Extract start

A R Maslekar

 
Published: Sunday 15 June 1997

A R Maslekar

-- ANIL AGARWAL has raised many important points regarding the status of India's forests with reference to the SFR 1995 by the PSI and the FAO's assessment for 1980 and 1990. The paper commends PSI reports for their transparency and accountability but they may not help much in learning about the true status of forest cover in the country.

The PSI has published its reports every two years, starting from 1987. The PSI was created in 1981 from the Preinvestment Survey of Forest Resources (PISFR), which started in 1965 with United Nations Development Programme aid. The PISFR surveyed 'unsurveyed' but potentially important forest pockets having rich timber resources. It used aerial photographs and low-intensity cluster sampling techniques to assess growing forest stock. Satellite imagery soon became the main tool. The FSI started its biannual assessments from 1983. It used the previous two years' imagery for this purpose (see table. Green wealth).

It was understood that the satellite imagery was a quicker method compared to interpretation of aerial photographs. However, as in Landsat satellites, the resolutions were rather poor (from 89 sq in Landsat I to 36 sq in thematic map- ping) for a very detailed assessment. As it was not possible to identify species/species groups, a classification system based on crown density of visual canopy was adopted. A forest cover of 40 per cent and above was taken as dense forests, 10-40 per cent as open forests, and below 10 per cent as scrub forests.

Extract end
Extracted material start

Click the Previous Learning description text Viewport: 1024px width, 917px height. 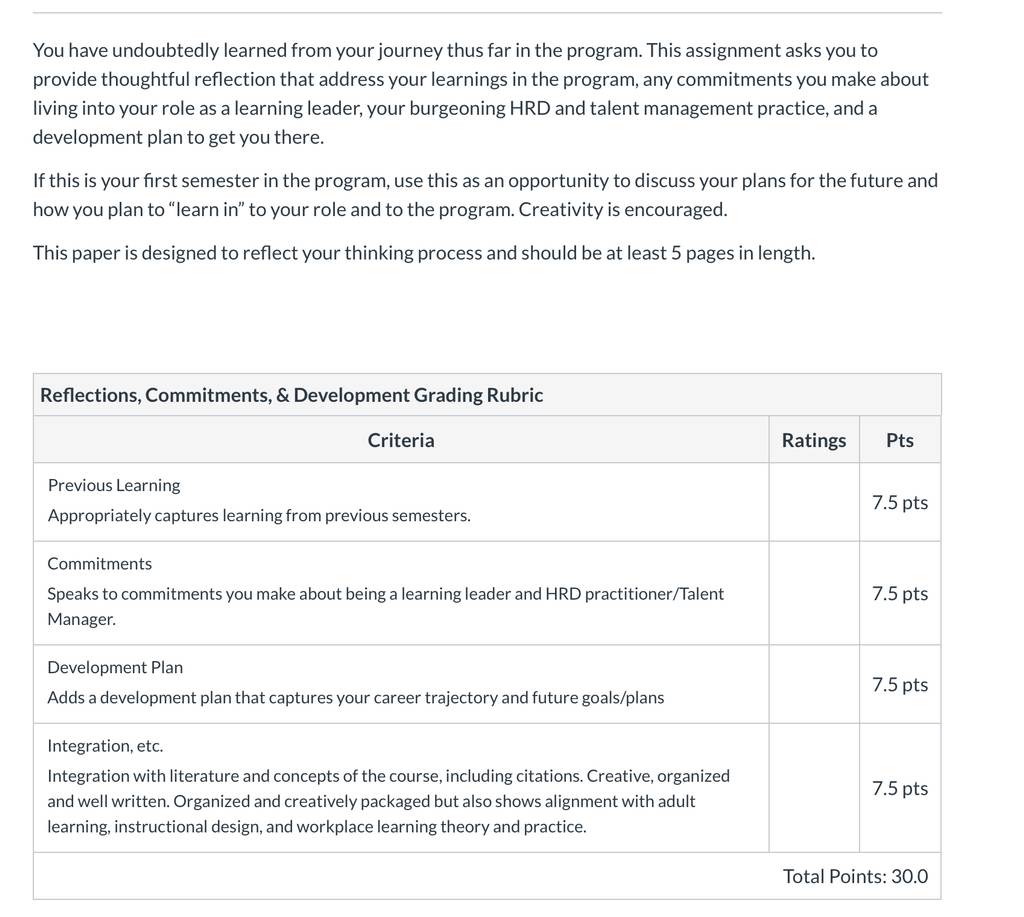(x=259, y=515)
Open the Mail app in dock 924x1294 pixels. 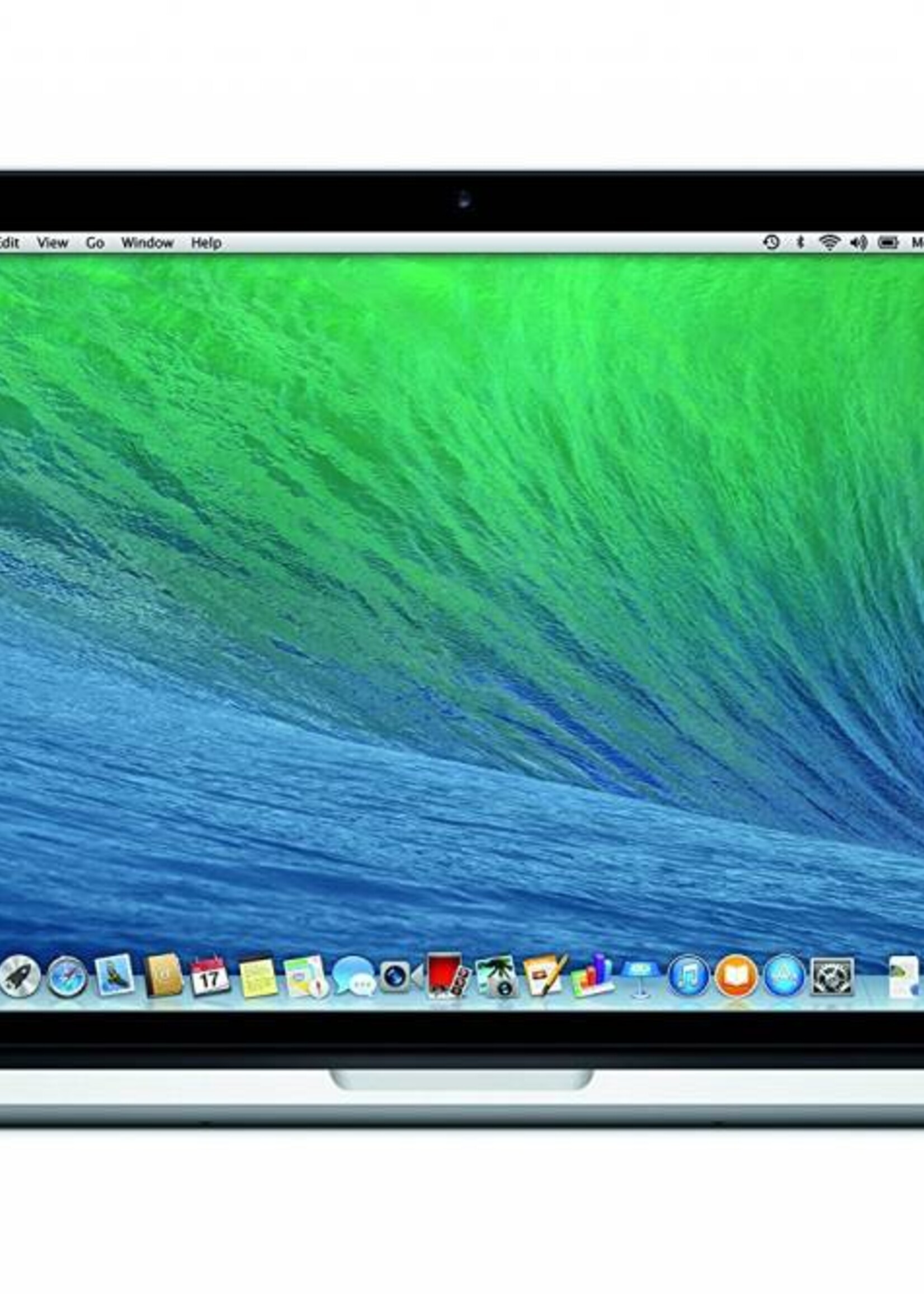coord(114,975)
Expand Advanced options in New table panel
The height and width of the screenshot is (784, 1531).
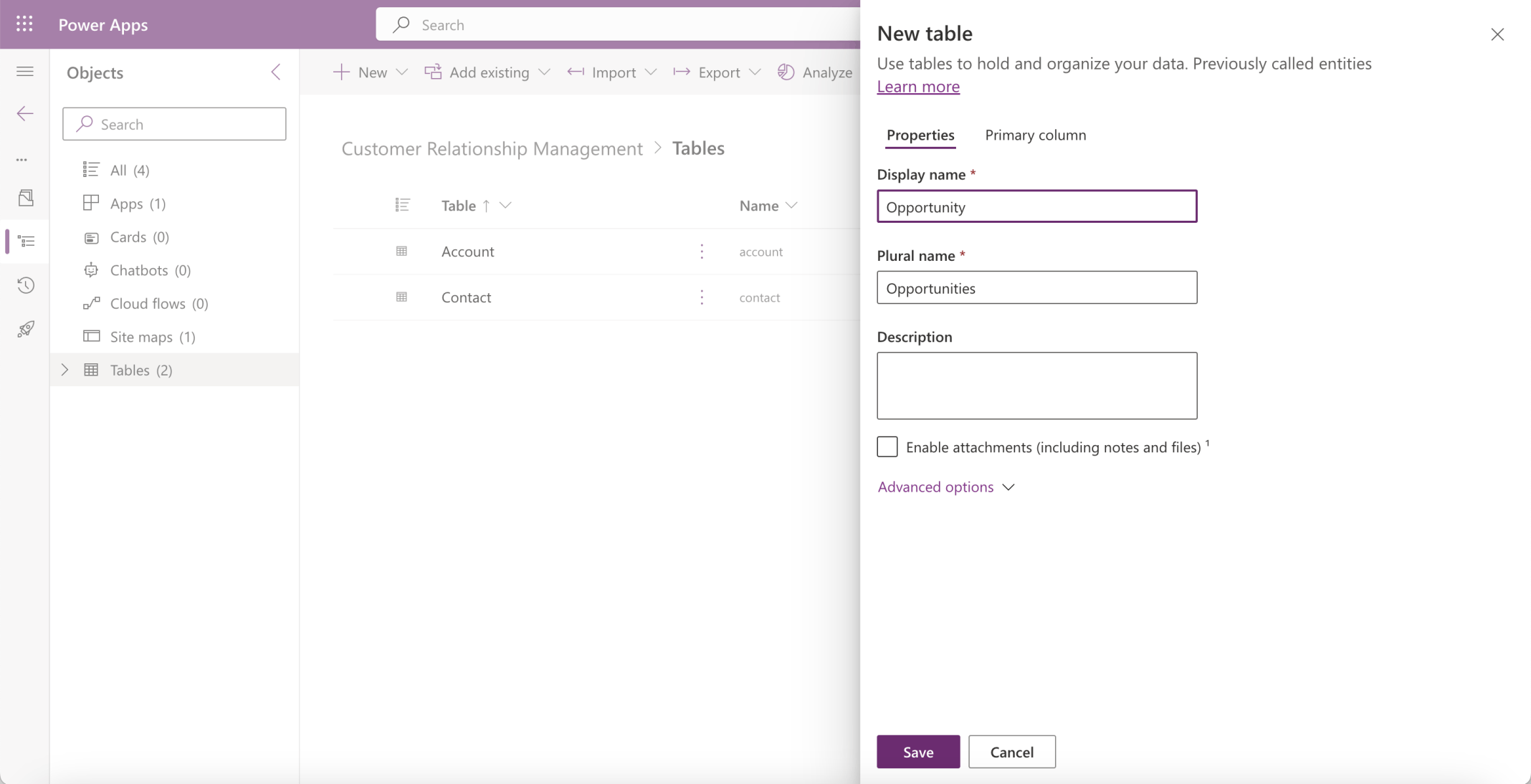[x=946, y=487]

Extracted material end

_Complete the following_:
1: Transcribe the passage of the article on India's forest cover between "-- ANIL AGARWAL" and "in the country.", inclusive.
2: Answer these questions using the article on India's forest cover:
(a) In what year did the Preinvestment Survey of Forest Resources begin?
(b) What crown density qualified as dense forest?
(c) Whose assessment for 1980 and 1990 does the opening paragraph mention?

_Full solutions_:
1:
-- ANIL AGARWAL has raised many important points regarding the status of India's forests with reference to the SFR 1995 by the PSI and the FAO's assessment for 1980 and 1990. The paper commends PSI reports for their transparency and accountability but they may not help much in learning about the true status of forest cover in the country.

2:
(a) 1965
(b) 40 per cent and above
(c) The FAO's